▶ [Activity] For the data below, please report each line where the word "computer" is found.

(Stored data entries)
_ _ _
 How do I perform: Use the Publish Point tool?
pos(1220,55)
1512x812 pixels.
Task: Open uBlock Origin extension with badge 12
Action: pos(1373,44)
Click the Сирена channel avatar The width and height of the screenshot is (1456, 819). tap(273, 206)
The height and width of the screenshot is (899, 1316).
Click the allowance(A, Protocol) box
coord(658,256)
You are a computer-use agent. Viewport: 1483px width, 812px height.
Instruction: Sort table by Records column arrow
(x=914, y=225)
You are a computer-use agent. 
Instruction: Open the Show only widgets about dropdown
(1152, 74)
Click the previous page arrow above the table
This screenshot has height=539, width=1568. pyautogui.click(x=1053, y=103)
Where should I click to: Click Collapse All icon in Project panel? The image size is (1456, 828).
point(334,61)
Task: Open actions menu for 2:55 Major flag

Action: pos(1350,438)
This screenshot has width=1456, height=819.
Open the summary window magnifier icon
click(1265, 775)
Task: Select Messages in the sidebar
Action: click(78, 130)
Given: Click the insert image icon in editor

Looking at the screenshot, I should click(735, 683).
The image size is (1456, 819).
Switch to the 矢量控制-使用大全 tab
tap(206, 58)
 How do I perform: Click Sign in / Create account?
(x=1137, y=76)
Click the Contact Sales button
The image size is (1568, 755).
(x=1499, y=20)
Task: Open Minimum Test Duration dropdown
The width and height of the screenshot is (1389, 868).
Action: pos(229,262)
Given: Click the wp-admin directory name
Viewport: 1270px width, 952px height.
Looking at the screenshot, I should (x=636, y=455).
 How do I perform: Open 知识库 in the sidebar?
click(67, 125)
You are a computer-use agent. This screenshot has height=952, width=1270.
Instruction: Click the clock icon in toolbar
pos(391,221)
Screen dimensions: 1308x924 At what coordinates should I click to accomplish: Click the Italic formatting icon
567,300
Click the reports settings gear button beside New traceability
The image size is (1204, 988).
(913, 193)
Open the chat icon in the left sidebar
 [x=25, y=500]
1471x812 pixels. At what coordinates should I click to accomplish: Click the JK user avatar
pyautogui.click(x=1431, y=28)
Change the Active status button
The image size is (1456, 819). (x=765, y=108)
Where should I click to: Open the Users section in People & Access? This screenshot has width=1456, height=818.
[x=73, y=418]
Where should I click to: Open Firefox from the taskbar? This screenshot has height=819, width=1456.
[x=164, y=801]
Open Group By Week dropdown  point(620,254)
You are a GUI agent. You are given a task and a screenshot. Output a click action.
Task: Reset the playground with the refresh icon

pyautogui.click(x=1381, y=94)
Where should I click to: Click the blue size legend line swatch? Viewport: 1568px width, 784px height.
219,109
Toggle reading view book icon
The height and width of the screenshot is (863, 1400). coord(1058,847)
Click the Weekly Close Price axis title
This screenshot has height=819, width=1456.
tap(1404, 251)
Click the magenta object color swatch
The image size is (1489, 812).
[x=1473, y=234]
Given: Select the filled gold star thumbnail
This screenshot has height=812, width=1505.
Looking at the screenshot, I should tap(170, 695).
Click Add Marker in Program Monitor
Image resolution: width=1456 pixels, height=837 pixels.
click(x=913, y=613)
_ _ _
▶ [Answer below]
You are a computer-use agent. Viewport: 1483px width, 812px height.
You are a computer-use agent. 
You are a computer-use agent. This screenshot has height=952, width=1270.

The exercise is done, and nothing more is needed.